Why Double-Checked Locking is used at all?

Question

I keep on running across code that uses double-checked locking, and I'm still confused as to why it's used at all.

I initially didn't know that double-checked locking is broken, and when I learned it, it magnified this question for me: why do people use it in the first place? Isn't compare-and-swap better?

if (field == null)
    Interlocked.CompareExchange(ref field, newValue, null);
return field;

(My question applies to both C# and Java, although the code above is for C#.)

Does double-checked locking have some sort of inherent advantage compared to atomic operations?

Answer 1

Well, the only advantage that comes to my mind is (the illusion of) performance: check in a non-thread-safe way, then do some locking operations to check the variable, which may be expensive. However, since double checked locking is broken in a way that precludes any firm conclusions from the non-thread-safe check, and it always smacked of premature optimization to me anyway, I would claim no, no advantage - it is an outdated pre-Java-days idiom - but would love to be corrected.

Edit: to be clear(er), I believe double checked locking is an idiom that evolved as a performance enhancement on locking and checking every time, and, roughly, is close to the same thing as a non-encapsulated compare-and-swap. I'm personally also a fan of encapsulating synchronized sections of code, though, so I think calling another operation to do the dirty work is better.

Answer 2

Does double-checked locking have some sort of inherent advantage compared to atomic operations?

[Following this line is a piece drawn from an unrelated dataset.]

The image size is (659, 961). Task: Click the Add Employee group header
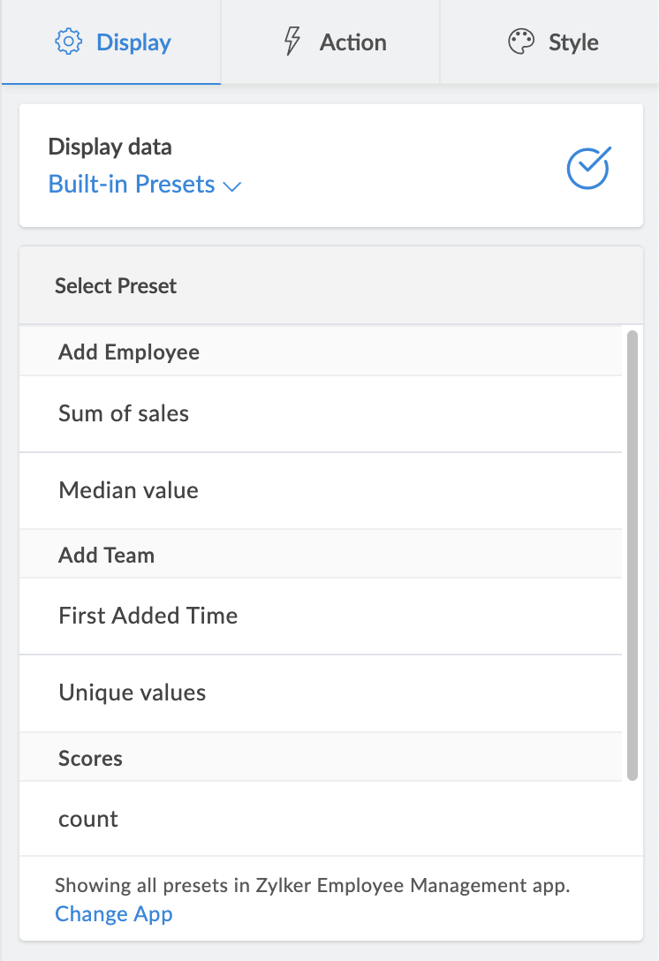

(This answer only covers C#; I have no idea what Java's memory model is like.)

The principle difference is the potential race. If you have:

if (f == null)
    CompareExchange(ref f, FetchNewValue(), null)

then FetchNewValue() can be called arbitrarily many times on different threads. One of those threads wins the race. If FetchNewValue() is extremely expensive and you want to ensure that it is called only once, then:

if (f == null)
    lock(whatever)
        if (f == null)
            f = FetchNewValue();

Guarantees that FetchNewValue is only called once.

If I personally want to do a low-lock lazy initialization then I do what you suggest: I use an interlocked operation and live with the rare race condition where two threads both run the initializer and only one wins. If that's not acceptable then I use locks.

Answer 3

In C#, it's never been broken, so we can ignore that for now.

The code you've posted assumes that newValue is already available, or is cheep to (re-) calculate. In double-checked locking, you're guaranteed that only one thread will actually perform the initialization.

That being said, however, in modern C#, I'd normally prefer to just use a Lazy<T> to deal with the initialization.

Answer 4

Double-checked locking is used when the performance degradation encountered when locking on the entire method is significant. In other words, if you do not wish to synchronize on the object (on which the method is invoked) or the class, you may use double-checked locking.

This may be the case if there is a lot of contention for the lock and when the resource protected by the lock is expensive to create; one would like to defer the creation process until it is required. Double checked locking improves performance by first verifying a condition (lock hint) to aid in determining whether the lock must be obtained.

Double checked locking was broken in Java until Java 5, when the new memory model was introduced. Until then, it was quite possible for the lock hint to be true in one thread, and false in another. In any case, the Initialization-on-Demand-Holder idiom is a suitable replacement for the double-checked locking pattern; I find this much easier to understand.

Answer 5

It "make sense" on some level that a value that would only change at startup shouldn't need to be locked to be accessed, but then you should add some locking (which you probably aren't going to need) just in case two threads try to access it at start up and it works most of the time. Its broken, but I can see why its an easy trap to fall in to.